▶ Exercise directions
Convert the data below into a Markdown table with two columns, Row and Entry. Number each line in Row, put its text in Entry, and leave out blank lines.

▶ Listed records
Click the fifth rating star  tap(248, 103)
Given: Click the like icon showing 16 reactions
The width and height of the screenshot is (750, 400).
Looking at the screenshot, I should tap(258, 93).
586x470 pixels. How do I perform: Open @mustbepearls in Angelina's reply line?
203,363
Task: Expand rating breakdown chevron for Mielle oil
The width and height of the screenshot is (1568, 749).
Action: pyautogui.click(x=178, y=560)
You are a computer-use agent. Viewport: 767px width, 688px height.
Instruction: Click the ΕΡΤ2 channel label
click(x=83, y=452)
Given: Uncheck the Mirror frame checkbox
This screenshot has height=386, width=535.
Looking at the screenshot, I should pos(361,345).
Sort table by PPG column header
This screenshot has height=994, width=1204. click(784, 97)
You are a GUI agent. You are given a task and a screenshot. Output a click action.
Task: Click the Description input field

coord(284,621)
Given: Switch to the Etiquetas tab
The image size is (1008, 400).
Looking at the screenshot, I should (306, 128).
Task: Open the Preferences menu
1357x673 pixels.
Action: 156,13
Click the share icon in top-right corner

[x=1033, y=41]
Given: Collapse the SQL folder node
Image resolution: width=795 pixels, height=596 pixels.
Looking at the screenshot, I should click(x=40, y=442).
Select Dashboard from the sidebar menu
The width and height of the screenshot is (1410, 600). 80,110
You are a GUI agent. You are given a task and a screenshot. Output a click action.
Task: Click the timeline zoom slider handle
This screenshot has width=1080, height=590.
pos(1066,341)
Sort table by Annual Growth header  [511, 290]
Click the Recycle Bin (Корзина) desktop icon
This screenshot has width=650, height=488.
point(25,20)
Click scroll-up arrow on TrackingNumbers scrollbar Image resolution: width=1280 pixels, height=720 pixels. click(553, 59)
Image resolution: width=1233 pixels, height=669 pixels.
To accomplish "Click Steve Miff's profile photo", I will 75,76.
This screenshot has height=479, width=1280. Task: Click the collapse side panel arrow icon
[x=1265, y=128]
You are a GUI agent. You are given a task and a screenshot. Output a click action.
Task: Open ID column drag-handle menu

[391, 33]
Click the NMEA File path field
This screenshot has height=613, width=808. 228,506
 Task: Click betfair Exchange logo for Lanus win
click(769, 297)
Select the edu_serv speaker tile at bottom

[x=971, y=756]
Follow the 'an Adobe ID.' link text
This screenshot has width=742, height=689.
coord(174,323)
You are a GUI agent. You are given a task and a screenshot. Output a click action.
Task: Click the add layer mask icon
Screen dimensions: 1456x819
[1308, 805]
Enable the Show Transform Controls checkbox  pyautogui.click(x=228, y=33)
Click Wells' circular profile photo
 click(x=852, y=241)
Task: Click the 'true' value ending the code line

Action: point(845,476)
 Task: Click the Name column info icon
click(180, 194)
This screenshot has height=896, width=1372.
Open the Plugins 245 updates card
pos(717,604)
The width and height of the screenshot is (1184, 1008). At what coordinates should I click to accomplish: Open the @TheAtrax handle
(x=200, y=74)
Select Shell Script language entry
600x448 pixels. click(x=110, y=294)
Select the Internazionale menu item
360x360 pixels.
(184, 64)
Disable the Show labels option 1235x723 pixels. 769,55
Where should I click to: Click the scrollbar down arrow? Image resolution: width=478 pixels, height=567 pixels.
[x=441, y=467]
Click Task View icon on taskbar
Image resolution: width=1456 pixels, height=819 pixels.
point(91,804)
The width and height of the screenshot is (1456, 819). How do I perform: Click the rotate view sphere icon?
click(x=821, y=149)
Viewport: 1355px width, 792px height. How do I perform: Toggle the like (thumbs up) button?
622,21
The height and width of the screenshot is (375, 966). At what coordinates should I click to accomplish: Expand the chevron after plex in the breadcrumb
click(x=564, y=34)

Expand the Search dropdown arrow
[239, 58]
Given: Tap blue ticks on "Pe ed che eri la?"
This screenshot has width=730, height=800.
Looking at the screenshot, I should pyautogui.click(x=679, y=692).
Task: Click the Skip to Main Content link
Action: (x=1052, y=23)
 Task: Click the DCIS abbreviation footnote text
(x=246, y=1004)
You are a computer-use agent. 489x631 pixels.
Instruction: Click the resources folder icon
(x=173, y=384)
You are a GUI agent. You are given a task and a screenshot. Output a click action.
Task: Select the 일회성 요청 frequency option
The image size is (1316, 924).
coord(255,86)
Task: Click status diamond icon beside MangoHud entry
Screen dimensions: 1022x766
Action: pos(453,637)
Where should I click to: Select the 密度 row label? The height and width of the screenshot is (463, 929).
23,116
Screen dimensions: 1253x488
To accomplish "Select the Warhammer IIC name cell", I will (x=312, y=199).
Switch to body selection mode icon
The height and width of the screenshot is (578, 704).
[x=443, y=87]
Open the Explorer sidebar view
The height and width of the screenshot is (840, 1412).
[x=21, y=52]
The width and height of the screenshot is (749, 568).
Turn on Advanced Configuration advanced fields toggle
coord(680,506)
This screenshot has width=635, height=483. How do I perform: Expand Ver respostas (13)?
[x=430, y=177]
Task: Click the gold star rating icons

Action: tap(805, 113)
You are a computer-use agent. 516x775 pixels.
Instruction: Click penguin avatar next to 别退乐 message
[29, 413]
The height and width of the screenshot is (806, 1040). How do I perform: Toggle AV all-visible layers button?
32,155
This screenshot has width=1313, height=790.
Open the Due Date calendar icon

▶ Correct result
| Row | Entry |
|---|---|
| 1 | Click the fifth rating star  tap(248, 103) |
| 2 | Given: Click the like icon showing 16 reactions |
| 3 | The width and height of the screenshot is (750, 400). |
| 4 | Looking at the screenshot, I should tap(258, 93). |
| 5 | 586x470 pixels. How do I perform: Open @mustbepearls in Angelina's reply line? |
| 6 | 203,363 |
| 7 | Task: Expand rating breakdown chevron for Mielle oil |
| 8 | The width and height of the screenshot is (1568, 749). |
| 9 | Action: pyautogui.click(x=178, y=560) |
| 10 | You are a computer-use agent. Viewport: 767px width, 688px height. |
| 11 | Instruction: Click the ΕΡΤ2 channel label |
| 12 | click(x=83, y=452) |
| 13 | Given: Uncheck the Mirror frame checkbox |
| 14 | This screenshot has height=386, width=535. |
| 15 | Looking at the screenshot, I should pos(361,345). |
| 16 | Sort table by PPG column header |
| 17 | This screenshot has height=994, width=1204. click(784, 97) |
| 18 | You are a GUI agent. You are given a task and a screenshot. Output a click action. |
| 19 | Task: Click the Description input field |
| 20 | coord(284,621) |
| 21 | Given: Switch to the Etiquetas tab |
| 22 | The image size is (1008, 400). |
| 23 | Looking at the screenshot, I should (306, 128). |
| 24 | Task: Open the Preferences menu |
| 25 | 1357x673 pixels. |
| 26 | Action: 156,13 |
| 27 | Click the share icon in top-right corner |
| 28 | [x=1033, y=41] |
| 29 | Given: Collapse the SQL folder node |
| 30 | Image resolution: width=795 pixels, height=596 pixels. |
| 31 | Looking at the screenshot, I should click(x=40, y=442). |
| 32 | Select Dashboard from the sidebar menu |
| 33 | The width and height of the screenshot is (1410, 600). 80,110 |
| 34 | You are a GUI agent. You are given a task and a screenshot. Output a click action. |
| 35 | Task: Click the timeline zoom slider handle |
| 36 | This screenshot has width=1080, height=590. |
| 37 | pos(1066,341) |
| 38 | Sort table by Annual Growth header  [511, 290] |
| 39 | Click the Recycle Bin (Корзина) desktop icon |
| 40 | This screenshot has width=650, height=488. |
| 41 | point(25,20) |
| 42 | Click scroll-up arrow on TrackingNumbers scrollbar Image resolution: width=1280 pixels, height=720 pixels. click(553, 59) |
| 43 | Image resolution: width=1233 pixels, height=669 pixels. |
| 44 | To accomplish "Click Steve Miff's profile photo", I will 75,76. |
| 45 | This screenshot has height=479, width=1280. Task: Click the collapse side panel arrow icon |
| 46 | [x=1265, y=128] |
| 47 | You are a GUI agent. You are given a task and a screenshot. Output a click action. |
| 48 | Task: Open ID column drag-handle menu |
| 49 | [391, 33] |
| 50 | Click the NMEA File path field |
| 51 | This screenshot has height=613, width=808. 228,506 |
| 52 |  Task: Click betfair Exchange logo for Lanus win |
| 53 | click(769, 297) |
| 54 | Select the edu_serv speaker tile at bottom |
| 55 | [x=971, y=756] |
| 56 | Follow the 'an Adobe ID.' link text |
| 57 | This screenshot has width=742, height=689. |
| 58 | coord(174,323) |
| 59 | You are a GUI agent. You are given a task and a screenshot. Output a click action. |
| 60 | Task: Click the add layer mask icon |
| 61 | Screen dimensions: 1456x819 |
| 62 | [1308, 805] |
| 63 | Enable the Show Transform Controls checkbox  pyautogui.click(x=228, y=33) |
| 64 | Click Wells' circular profile photo |
| 65 |  click(x=852, y=241) |
| 66 | Task: Click the 'true' value ending the code line |
| 67 | Action: point(845,476) |
| 68 |  Task: Click the Name column info icon |
| 69 | click(180, 194) |
| 70 | This screenshot has height=896, width=1372. |
| 71 | Open the Plugins 245 updates card |
| 72 | pos(717,604) |
| 73 | The width and height of the screenshot is (1184, 1008). At what coordinates should I click to accomplish: Open the @TheAtrax handle |
| 74 | (x=200, y=74) |
| 75 | Select Shell Script language entry |
| 76 | 600x448 pixels. click(x=110, y=294) |
| 77 | Select the Internazionale menu item |
| 78 | 360x360 pixels. |
| 79 | (184, 64) |
| 80 | Disable the Show labels option 1235x723 pixels. 769,55 |
| 81 | Where should I click to: Click the scrollbar down arrow? Image resolution: width=478 pixels, height=567 pixels. |
| 82 | [x=441, y=467] |
| 83 | Click Task View icon on taskbar |
| 84 | Image resolution: width=1456 pixels, height=819 pixels. |
| 85 | point(91,804) |
| 86 | The width and height of the screenshot is (1456, 819). How do I perform: Click the rotate view sphere icon? |
| 87 | click(x=821, y=149) |
| 88 | Viewport: 1355px width, 792px height. How do I perform: Toggle the like (thumbs up) button? |
| 89 | 622,21 |
| 90 | The height and width of the screenshot is (375, 966). At what coordinates should I click to accomplish: Expand the chevron after plex in the breadcrumb |
| 91 | click(x=564, y=34) |
| 92 | Expand the Search dropdown arrow |
| 93 | [239, 58] |
| 94 | Given: Tap blue ticks on "Pe ed che eri la?" |
| 95 | This screenshot has width=730, height=800. |
| 96 | Looking at the screenshot, I should pyautogui.click(x=679, y=692). |
| 97 | Task: Click the Skip to Main Content link |
| 98 | Action: (x=1052, y=23) |
| 99 |  Task: Click the DCIS abbreviation footnote text |
| 100 | (x=246, y=1004) |
| 101 | You are a computer-use agent. 489x631 pixels. |
| 102 | Instruction: Click the resources folder icon |
| 103 | (x=173, y=384) |
| 104 | You are a GUI agent. You are given a task and a screenshot. Output a click action. |
| 105 | Task: Select the 일회성 요청 frequency option |
| 106 | The image size is (1316, 924). |
| 107 | coord(255,86) |
| 108 | Task: Click status diamond icon beside MangoHud entry |
| 109 | Screen dimensions: 1022x766 |
| 110 | Action: pos(453,637) |
| 111 | Where should I click to: Select the 密度 row label? The height and width of the screenshot is (463, 929). |
| 112 | 23,116 |
| 113 | Screen dimensions: 1253x488 |
| 114 | To accomplish "Select the Warhammer IIC name cell", I will (x=312, y=199). |
| 115 | Switch to body selection mode icon |
| 116 | The height and width of the screenshot is (578, 704). |
| 117 | [x=443, y=87] |
| 118 | Open the Explorer sidebar view |
| 119 | The height and width of the screenshot is (840, 1412). |
| 120 | [x=21, y=52] |
| 121 | The width and height of the screenshot is (749, 568). |
| 122 | Turn on Advanced Configuration advanced fields toggle |
| 123 | coord(680,506) |
| 124 | This screenshot has width=635, height=483. How do I perform: Expand Ver respostas (13)? |
| 125 | [x=430, y=177] |
| 126 | Task: Click the gold star rating icons |
| 127 | Action: tap(805, 113) |
| 128 | You are a computer-use agent. 516x775 pixels. |
| 129 | Instruction: Click penguin avatar next to 别退乐 message |
| 130 | [29, 413] |
| 131 | The height and width of the screenshot is (806, 1040). How do I perform: Toggle AV all-visible layers button? |
| 132 | 32,155 |
| 133 | This screenshot has width=1313, height=790. |
| 134 | Open the Due Date calendar icon |